Has it occurred to you that many of the "arguments" underpinning colonialism were not inventions imposed upon the colonized, but rather
descriptions of exactly what features of the victim society left them weak enough to be dominated in the first place?
And so the priority should be addressing those weaknesses, instead of pretending to fight imperialism by denying them. That only leaves your society in the same weak position that allowed it to be dominated in the first place.
If Rushdie - no imperialist, by any stretch of the imagination - thinks that these are serious social problems in their own right, then a reasonable person should take that fairly seriously, without worrying about what role these problems played in colonialism.
That people like you work to prevent such consideration from occurring, by painting anyone who would think that way as an accomplice to colonialism, is extremely regressive and unhealthy.
The only thing I dislike about Rushdie is his refusal to grant other people freedom of speech,
Freedom of speech is not Rushdie's to grant. All he can do is show you the door, and hope you walk through it (instead of trying to kill him).
For the rest, hes just the same as his predecessors.
He has no real predecessors, that I know of.
Ah, so if we criticize someone, we demonize him?
No, of course not. But you have consistently gone beyond the bounds of criticism, and into the realm of demonization. The stuff equating him with colonialism, in particular, is way over the line, given how totally unjustifiable it is, and its obviously prejudicial nature.
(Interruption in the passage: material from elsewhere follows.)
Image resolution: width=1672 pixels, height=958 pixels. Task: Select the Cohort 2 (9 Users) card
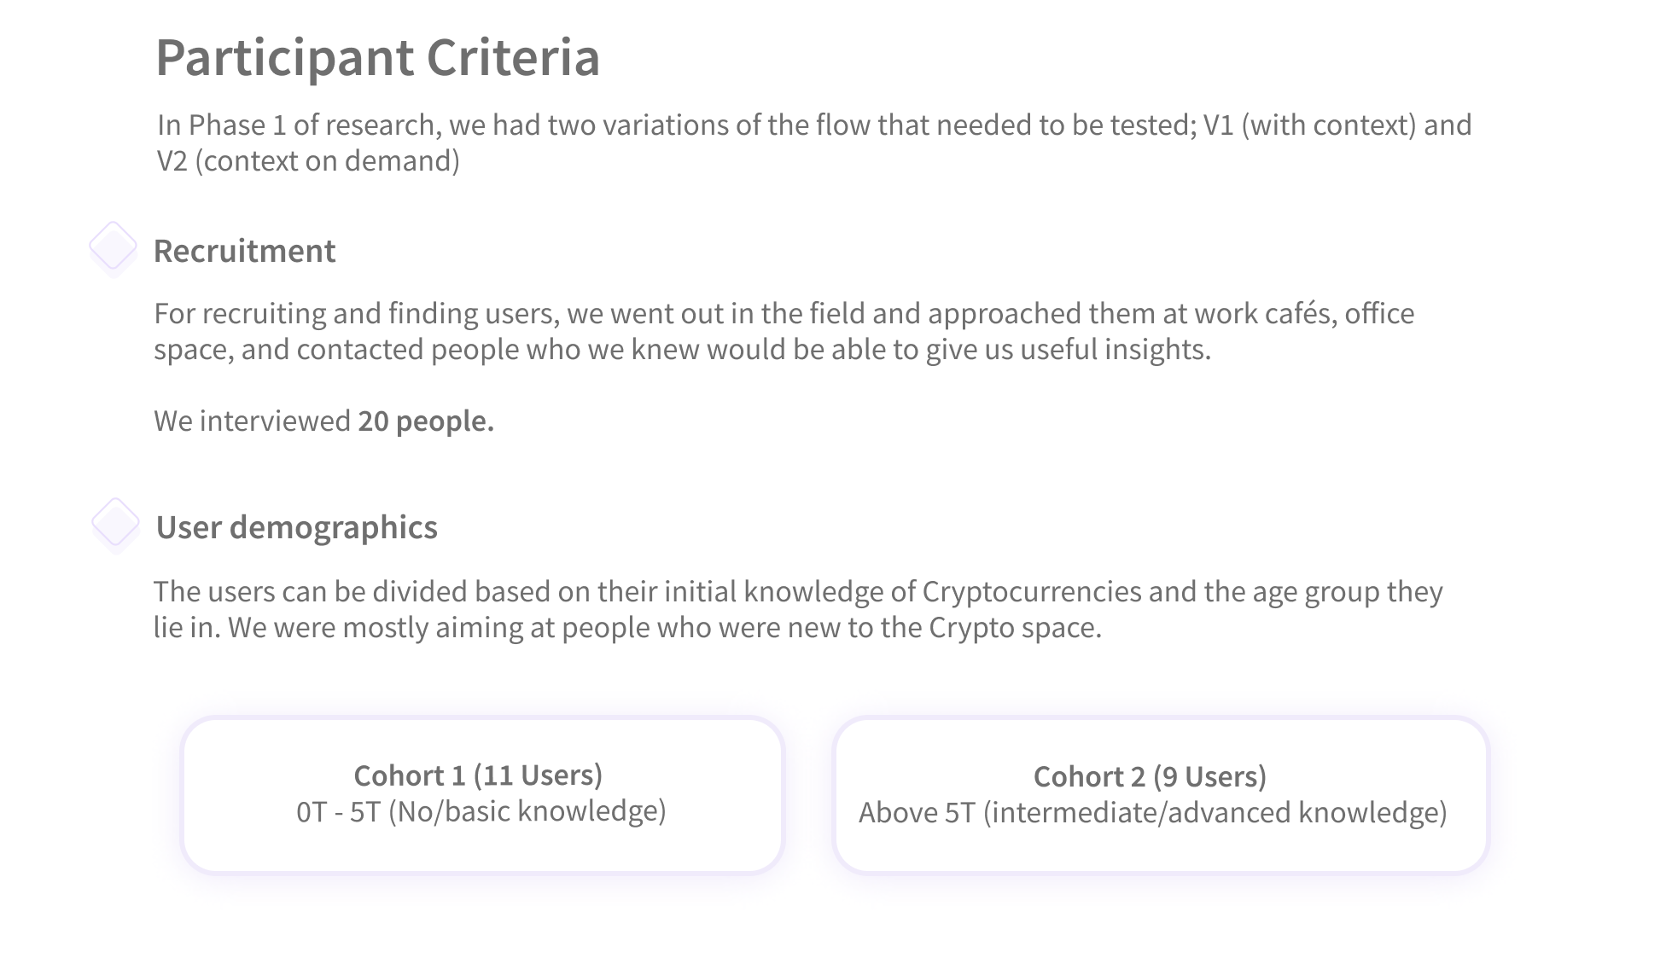(1161, 795)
I dont have a problem with people criticizing absolutist thought.
And yet, when Rushdie applies such criticism to the particular school of absolutist thought associated with your religion, you equate that with an international crime of historic magnitude.
But it seems it is you who wants to prevent me from expressing myself by questioning my right to criticize Rushdie under the freedom of speech without explicitly stating that if I choose to criticize Rushdie, I might as well have killed him myself.
There are plenty of ways to criticize Rushdie without aligning yourself with the terror campaign that was launched against him. Not taking your critiques directly out of the playbook of said terrorists would be a good start.